Essentially the questions revolves around what is the "model" in your view.
Tell don't ask requires that the only way an object can be externalized, is from the the object itself. In other words, to render an object, you would have a render method, but that render method would need to talk to an interface.
Something like this:
class DomainObject {
....
public function render(DomainObjectRenderer $renderer) {
return $renderer->renderDomainObject(array $thegorydetails);
}
}
In the context of Zend Framework, you can subclass Zend_View and have your subclass implement this interface.
I've done this before, but its a bit unwieldy.
The second option is convert your domain model in to a ViewModel object, which is like a simplified, flattened out, "stringed out" view of your data, customized for each specific view (with one ViewModel per view), and on the way back, convert the POST data to an EditModel.

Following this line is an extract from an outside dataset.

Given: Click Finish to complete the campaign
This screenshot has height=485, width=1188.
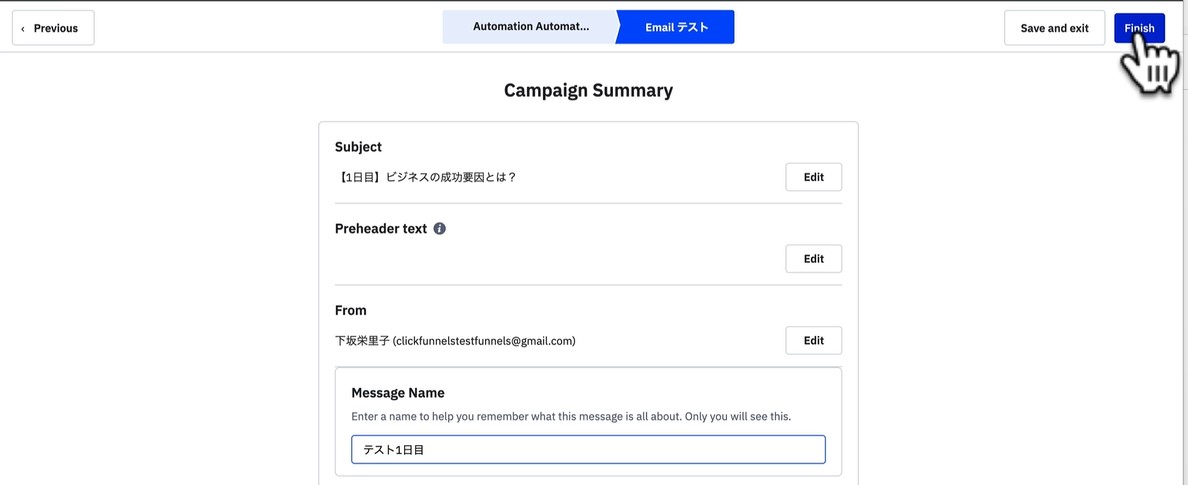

This is a very popular pattern in the ASP.NET MVC world, but its also similar to the class "DTO" pattern used to transfer data between "layers" in an application. You would need to create mappers to do the dirty work for you (not unlike a DataMapper, actually). In PHP 5.3, you can use reflection to change private properties, so your DomainObject doesn't even need to expose itself either!
Implementing getters and setters has two advantages, in my eyes:
You can choose which properties to make public, so you don't necessarily have to expose all of the model's internals
If you use an IDE with autocomplete, all the available properties will be a TAB away when you start typing "get" or "set"—this alone is reason enough for me.